Dünyadaki hapishanelerde yapılan çalışmada, erkek mahpusların % 65’inde, kadın mahpusların ise % 42’sinde kişilik bozukluğu tanısı konulmuştur. Kişilik bozukluğu tanısı konulan erkeklerin % 47’sinde ise antisosyal kişilik bozukluğu olduğu bildirilmektedir. Kadınlarda ise kişilik bozukluğu tanısı konulanların % 21’i antisosyal kişilik bozukluğu tanısı almaktadır. Kadınlarda dikkati çeken bir diğer konu ise, kişilik bozukluğu tanısı konulanların % 25’inin borderline (sınır) kişilik bozukluğu tanısı almalarıdır. Başka bir deyişle, duygusal karmaşık kişilik yapıları vardır. Kadınlar için bu kişilik yapısı çatışmacı, sinirine hâkim olamayan, sürekli değişken ve duygusal olarak hep uçları yaşayan bir grup olarak tanımlanmaktadır. Ancak, daha eski çalışmalar, hükümlü değil de tutuklu mahkûmlar arasındaki kişilik bozukluğu oranlarını %7 ile % 11 arasında vermektedir.
Dünyada cezaevine giren insanların sayında hızlı bir artış görülmektedir. Bundan dolayı da bu bireylerin ruhsal sağlık problemleri ile ilgilenmesi de önem kazanmaktadır.
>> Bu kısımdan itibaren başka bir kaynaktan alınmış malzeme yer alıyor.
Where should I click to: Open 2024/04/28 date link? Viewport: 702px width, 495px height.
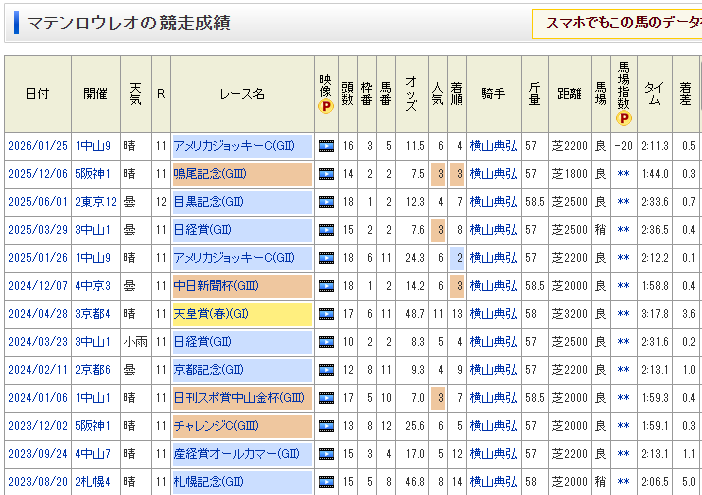[x=38, y=314]
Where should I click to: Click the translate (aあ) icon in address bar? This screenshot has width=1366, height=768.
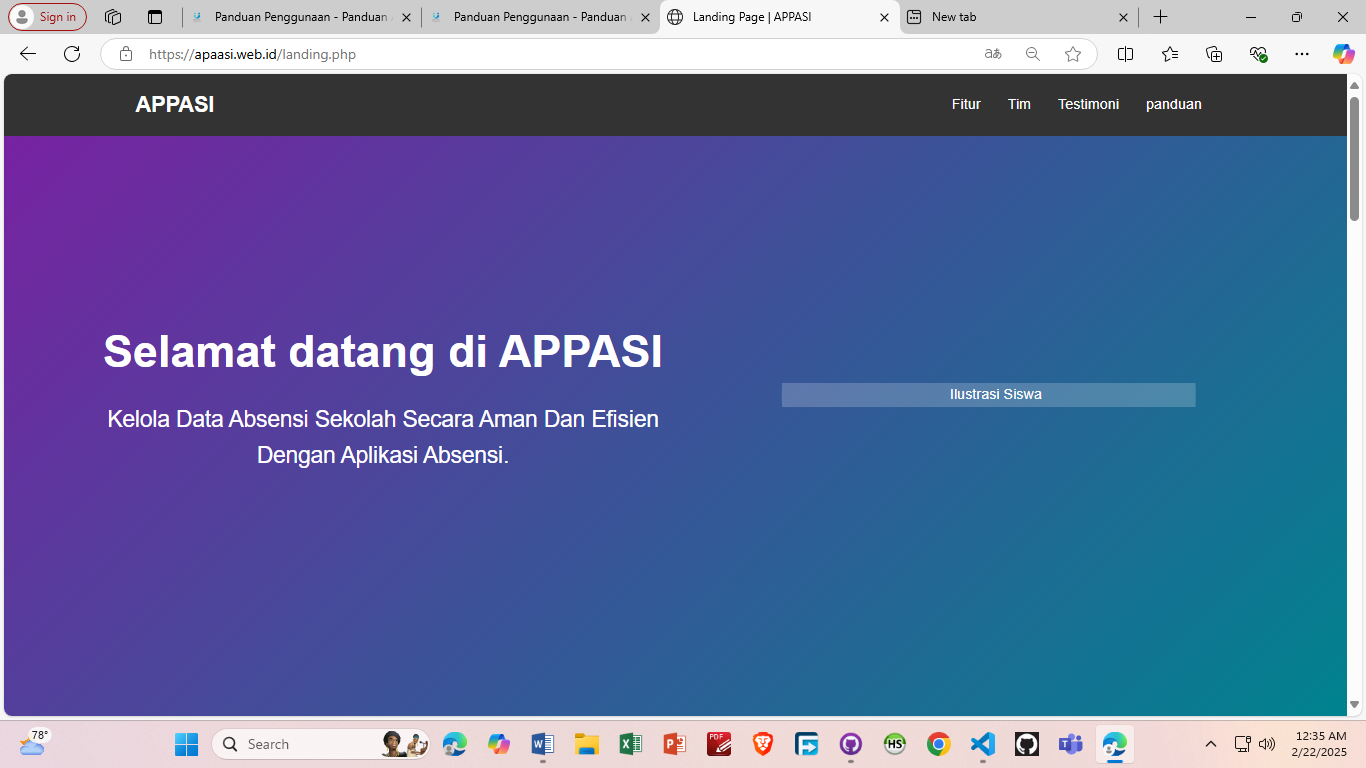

Özellikle tutuklular arasında ve hapse yeni mahkûm olanların ilk 2 ayı içinde, psikiyatrik rahatsızlık oranları yüksektir. Yaklaşık olarak, hapishanede olanların üçte biri ile yarıya yakınında, herhangi bir psikiyatrik bozukluk bulunmaktadır. Psikiyatrik bozukluklar arasında en sık olanlar ise, uyuşturucu madde kullanımı ve kişilik bozuklukları olmaktadır. Özellikle psikotik bozukluk (akıl hastalığı) tutuklular arasında, hükümlülere göre çok daha fazladır. Doğal olarak psikiyatrik rahatsızlık oranları ve kişilik bozukluğu oranları fazla olunca bu, hapishanelerde problemlerin fazlaca ortaya çıkmasına neden olabilmektedir. Özellikle kişilik yapısındaki eğilim, uyuşturucu kullanımı ve hapishane ortamının verdiği gerginlikler, bireylerde paranoid (şüpheci) düşüncülerin oluşmasına ve hatta kısa süreli rahatsızlıklar geliştirmesine de yol açabilmektedir. Bir grup tutuklu ya da hükümlüde temaruz denilen bir hastalığı taklit etme yoluna gitmektedirler. Bu kişilerin, gerçekte psikiyatrik bir rahatsızlıkları mevcut olmayabilir.
Diğer en önemli noktalardan biri de, hapishanelerde intihar riskidir. Özellikle tutuklularda bu risk daha yüksektir.